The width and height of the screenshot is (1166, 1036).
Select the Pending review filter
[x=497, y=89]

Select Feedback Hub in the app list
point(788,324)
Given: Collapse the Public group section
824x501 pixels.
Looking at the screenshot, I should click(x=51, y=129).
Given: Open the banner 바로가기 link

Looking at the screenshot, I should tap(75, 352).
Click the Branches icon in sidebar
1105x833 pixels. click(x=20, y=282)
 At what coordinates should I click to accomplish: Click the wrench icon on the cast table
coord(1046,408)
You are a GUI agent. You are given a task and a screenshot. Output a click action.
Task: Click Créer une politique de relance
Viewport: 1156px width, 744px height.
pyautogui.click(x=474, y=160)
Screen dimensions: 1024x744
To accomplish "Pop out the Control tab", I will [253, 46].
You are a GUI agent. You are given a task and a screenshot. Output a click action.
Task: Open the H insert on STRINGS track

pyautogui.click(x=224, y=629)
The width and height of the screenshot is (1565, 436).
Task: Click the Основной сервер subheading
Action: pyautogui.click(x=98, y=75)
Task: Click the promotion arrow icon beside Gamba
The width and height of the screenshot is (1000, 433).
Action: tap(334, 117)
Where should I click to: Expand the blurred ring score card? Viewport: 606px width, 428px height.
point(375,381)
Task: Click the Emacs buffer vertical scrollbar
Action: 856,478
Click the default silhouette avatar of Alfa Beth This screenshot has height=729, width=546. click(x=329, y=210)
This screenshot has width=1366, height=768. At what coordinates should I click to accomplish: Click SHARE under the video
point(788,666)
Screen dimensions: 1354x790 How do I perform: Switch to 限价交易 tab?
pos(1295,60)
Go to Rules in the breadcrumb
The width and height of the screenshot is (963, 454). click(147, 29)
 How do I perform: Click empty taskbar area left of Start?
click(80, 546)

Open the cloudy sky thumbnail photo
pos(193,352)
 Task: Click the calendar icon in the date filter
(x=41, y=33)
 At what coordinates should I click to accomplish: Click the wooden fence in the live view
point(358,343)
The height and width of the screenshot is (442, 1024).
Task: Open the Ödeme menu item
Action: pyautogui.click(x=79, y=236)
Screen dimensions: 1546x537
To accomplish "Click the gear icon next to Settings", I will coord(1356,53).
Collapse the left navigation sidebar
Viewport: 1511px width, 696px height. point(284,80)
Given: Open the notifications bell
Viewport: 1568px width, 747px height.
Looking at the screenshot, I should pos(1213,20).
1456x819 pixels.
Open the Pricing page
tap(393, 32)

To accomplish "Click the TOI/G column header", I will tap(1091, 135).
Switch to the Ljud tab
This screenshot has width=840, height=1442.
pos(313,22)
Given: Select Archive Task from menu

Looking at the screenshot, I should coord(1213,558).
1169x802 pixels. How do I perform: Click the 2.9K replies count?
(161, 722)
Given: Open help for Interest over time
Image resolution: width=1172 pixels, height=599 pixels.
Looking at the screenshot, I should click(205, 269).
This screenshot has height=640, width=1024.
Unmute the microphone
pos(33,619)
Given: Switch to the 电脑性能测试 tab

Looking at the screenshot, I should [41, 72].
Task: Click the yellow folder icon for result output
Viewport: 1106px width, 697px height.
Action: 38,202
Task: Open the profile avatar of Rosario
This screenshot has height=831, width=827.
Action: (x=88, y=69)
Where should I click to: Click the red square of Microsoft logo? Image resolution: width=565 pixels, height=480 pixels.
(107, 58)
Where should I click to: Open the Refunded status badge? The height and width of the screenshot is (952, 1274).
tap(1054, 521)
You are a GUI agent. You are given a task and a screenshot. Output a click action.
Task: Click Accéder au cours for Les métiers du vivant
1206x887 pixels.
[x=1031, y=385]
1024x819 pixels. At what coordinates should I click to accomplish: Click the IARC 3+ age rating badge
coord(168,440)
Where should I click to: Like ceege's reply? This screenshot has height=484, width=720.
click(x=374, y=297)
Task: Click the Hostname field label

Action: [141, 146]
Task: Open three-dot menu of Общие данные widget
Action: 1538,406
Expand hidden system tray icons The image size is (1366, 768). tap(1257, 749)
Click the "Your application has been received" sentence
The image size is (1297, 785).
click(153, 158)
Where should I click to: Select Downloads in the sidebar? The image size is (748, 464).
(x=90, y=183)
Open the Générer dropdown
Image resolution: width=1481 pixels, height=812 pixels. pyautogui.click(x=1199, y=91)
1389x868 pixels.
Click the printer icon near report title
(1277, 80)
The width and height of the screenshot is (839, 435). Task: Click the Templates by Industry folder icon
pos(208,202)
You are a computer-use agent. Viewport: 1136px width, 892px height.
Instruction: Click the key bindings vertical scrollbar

**Exercise requirements**
Find all the lines with "avatar" in the data and copy them.

**Solved problem**
Click the default silhouette avatar of Alfa Beth This screenshot has height=729, width=546. click(x=329, y=210)
Task: Open the profile avatar of Rosario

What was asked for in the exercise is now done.